● **Passage to read**:
Drastic measures, quick response
Clemens Fuest has spoken out in favor of massive support measures to help the economy in the coronavirus crisis.
03/19/2020 · Wirtschafts- und Sozialwissenschaften, Raumwissenschaften · ifo Institut Leibniz-Institut für Wirtschaftsforschung an der Universität München e. V. · News · Forschungsergebnis
Clemens Fuest, President of the ifo Institute, has spoken out in favor of drastic measures to help the economy in the coronavirus crisis. “We have to prevent the economy from sliding into a downward spiral of collapsing companies, job losses, and panic in the financial sector,” he writes in an article for the German newspaper Handelsblatt. ”The response involves a combination of massive support measures that must be targeted precisely and enacted quickly.”
“The current coronavirus crisis is plunging Germany into a complex economic crisis, the dimensions of which many people still underestimate. It is exposing the German economy to a simultaneous supply and demand shock. In addition, there is a risk that the supply of credit to the economy will be disrupted and that the sovereign debt crisis in the euro area will return,” Fuest writes.
“If economic activity falls to 65 percent of normal levels for just two months and then returns to growth as expected, this will shrink economic output for the year as a whole by 5 percent. That would be comparable to the slump in 2009, the year of the financial crisis. But things may get much worse.”

● **Study material**:
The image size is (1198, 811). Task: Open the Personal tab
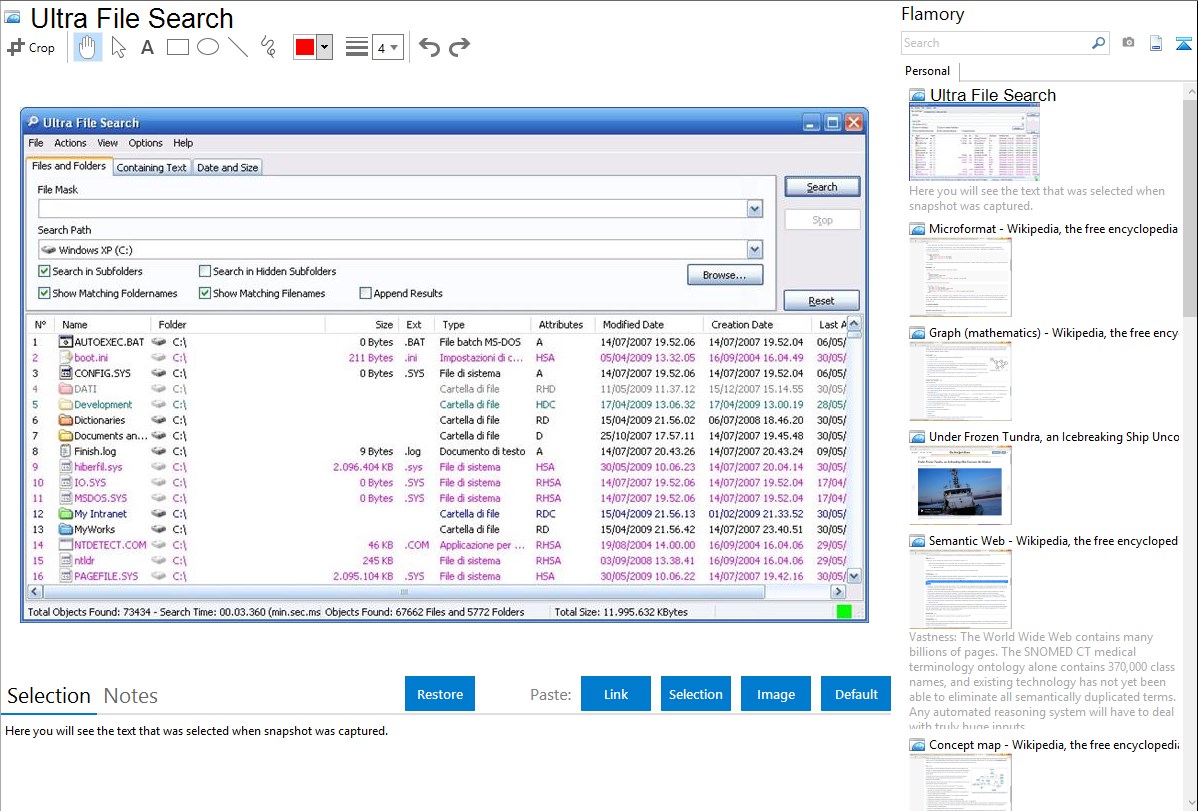927,71
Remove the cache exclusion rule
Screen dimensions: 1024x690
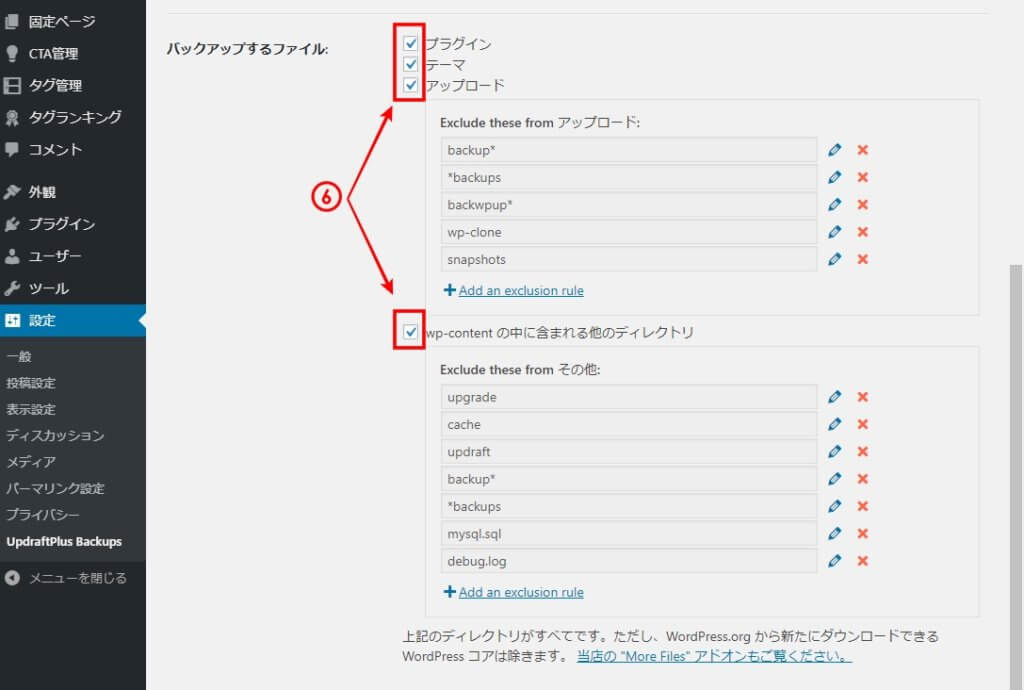[x=862, y=424]
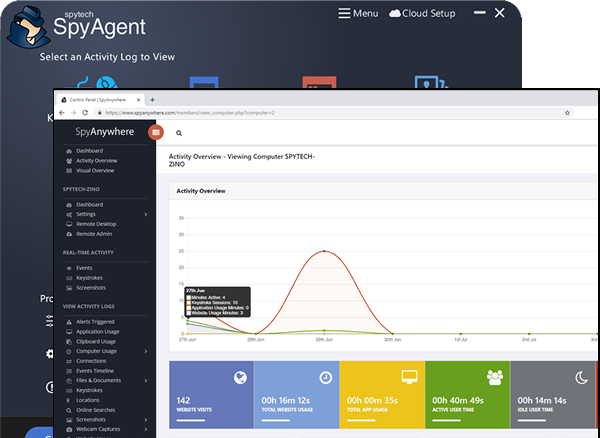The image size is (600, 438).
Task: Click the globe icon on Website Visits card
Action: [239, 377]
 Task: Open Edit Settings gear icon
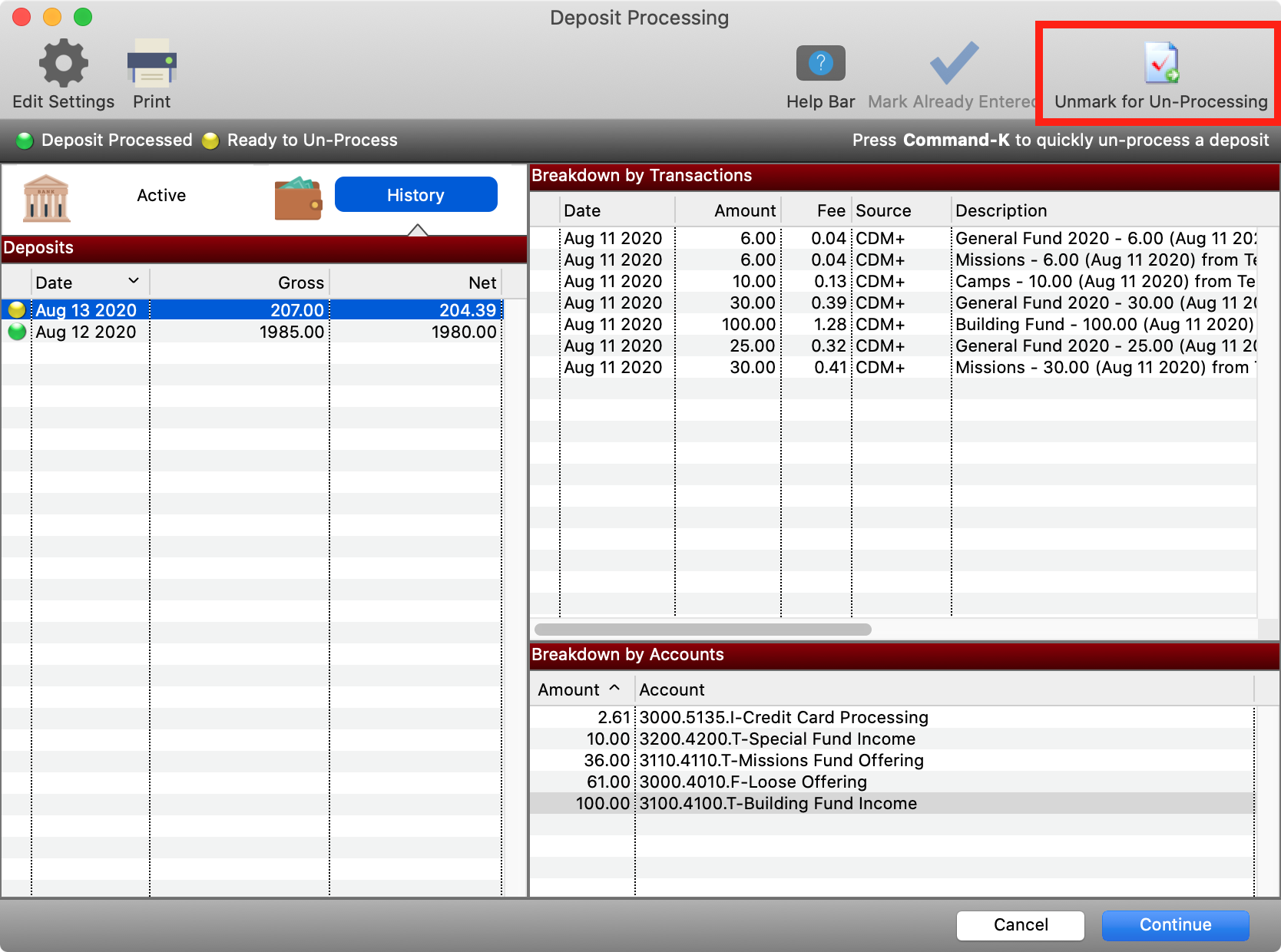tap(63, 63)
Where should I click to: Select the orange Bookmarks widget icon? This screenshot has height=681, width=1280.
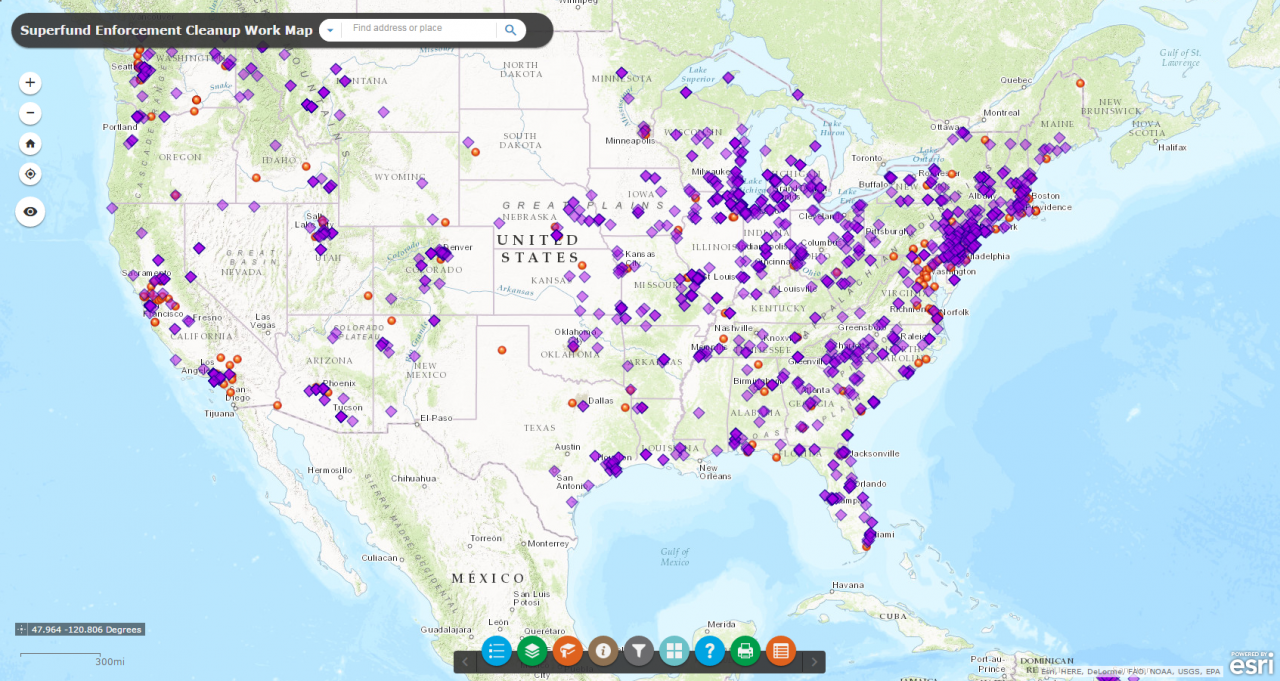pos(567,650)
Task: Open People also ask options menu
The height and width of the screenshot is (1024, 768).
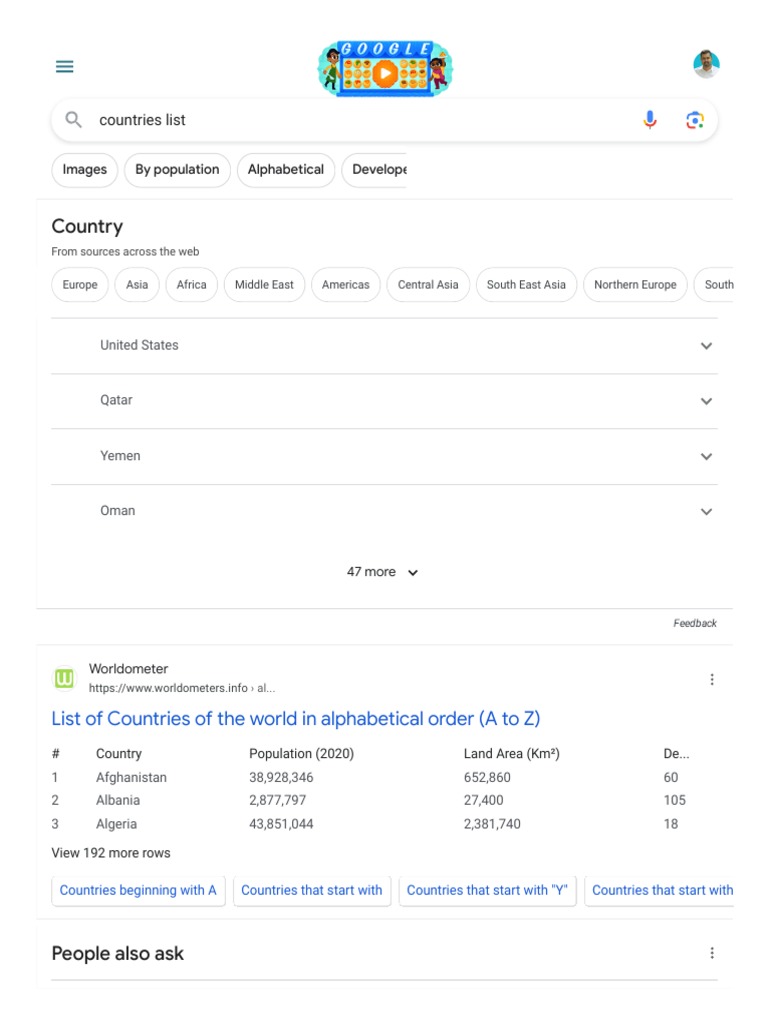Action: (x=712, y=953)
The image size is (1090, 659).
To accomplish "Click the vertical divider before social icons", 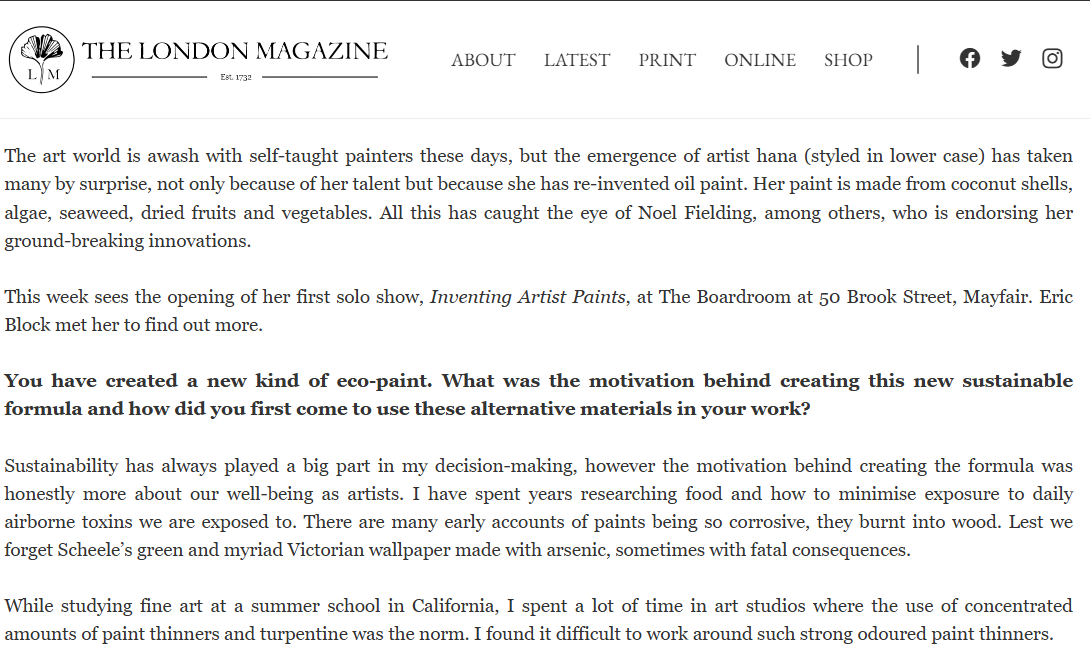I will click(918, 59).
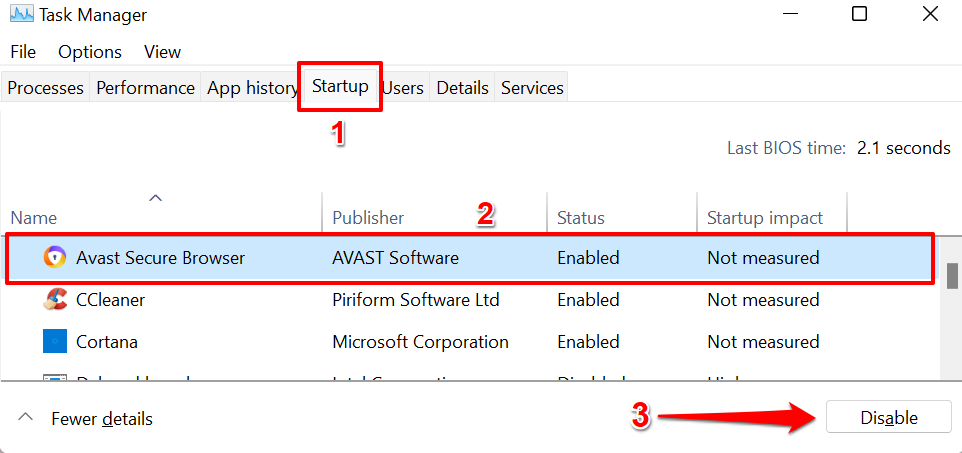Click the Avast Secure Browser icon
962x453 pixels.
54,258
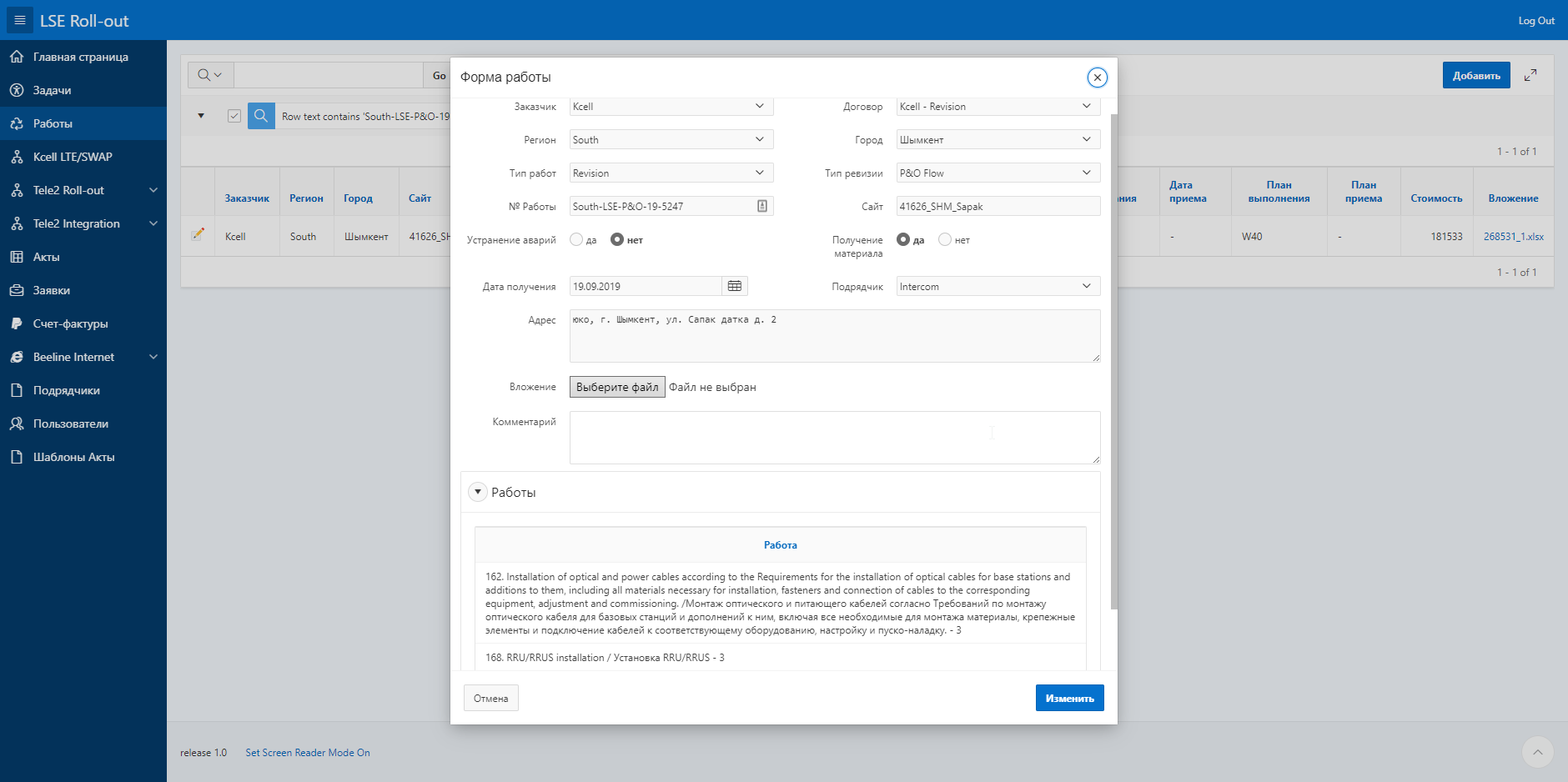
Task: Click the dialog vertical scrollbar
Action: [x=1114, y=358]
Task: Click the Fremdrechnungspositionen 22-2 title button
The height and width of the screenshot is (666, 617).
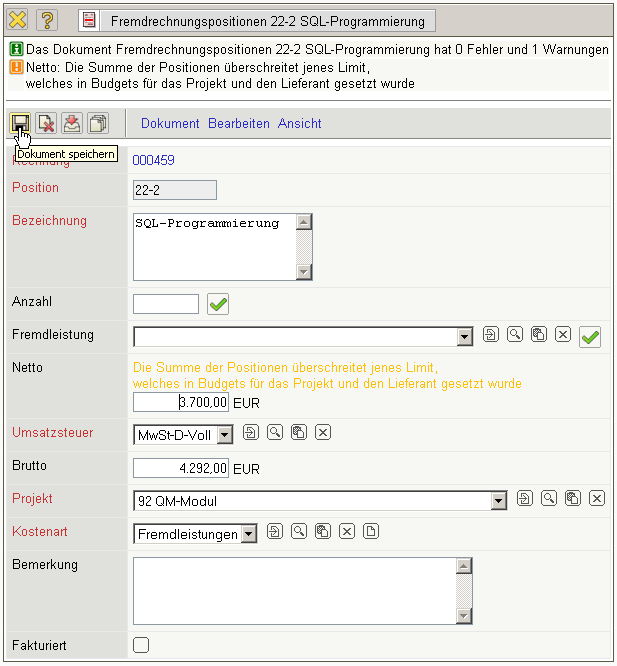Action: click(x=256, y=20)
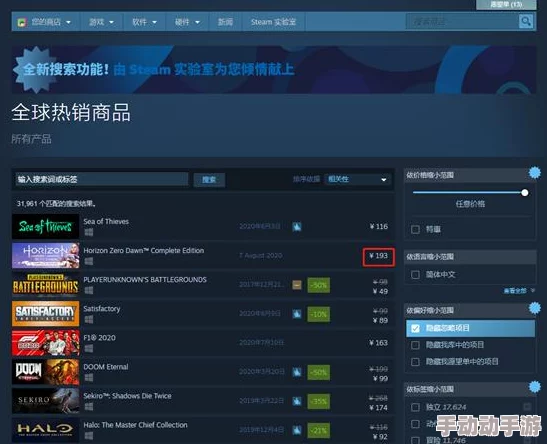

● **Problems and tasks**:
[A] According to the text on the coronavirus economic crisis, in which newspaper did Clemens Fuest publish his article?
[B] Write the next part of the text on the coronavirus economic crisis, starting after its final sentence.
The lines that come after the text can be set aside.

● **Answers given**:
[A] He wrote it for the German newspaper Handelsblatt.

[B]
Fuest writes: “For many self-employed people and small and medium-sized enterprises, sales are falling to zero.” In response, governments should suspend all these groups’ tax payments for several months. Additional help for employees who lose their income is urgently needed. Liquidity assistance and state guarantees could avert a wave of insolvencies. The fact that this will also benefit international banks must not be allowed to hamper these moves.
Fuest adds: “It is inevitable that some borrowers will default. If banks lose equity as a result, capital regulations could force them to call in other loans as well, exacerbating the crisis. Banking supervision should therefore temporarily expand banks’ scope for action.”
He continues: “Public finances in the euro area are under imminent threat. In the case of highly indebted countries, this could lead to a collapse in confidence (...) Euro-area countries, and also the ECB, must send a clear signal that there will be systematic support for all countries and that there is no chance of sovereign defaults.”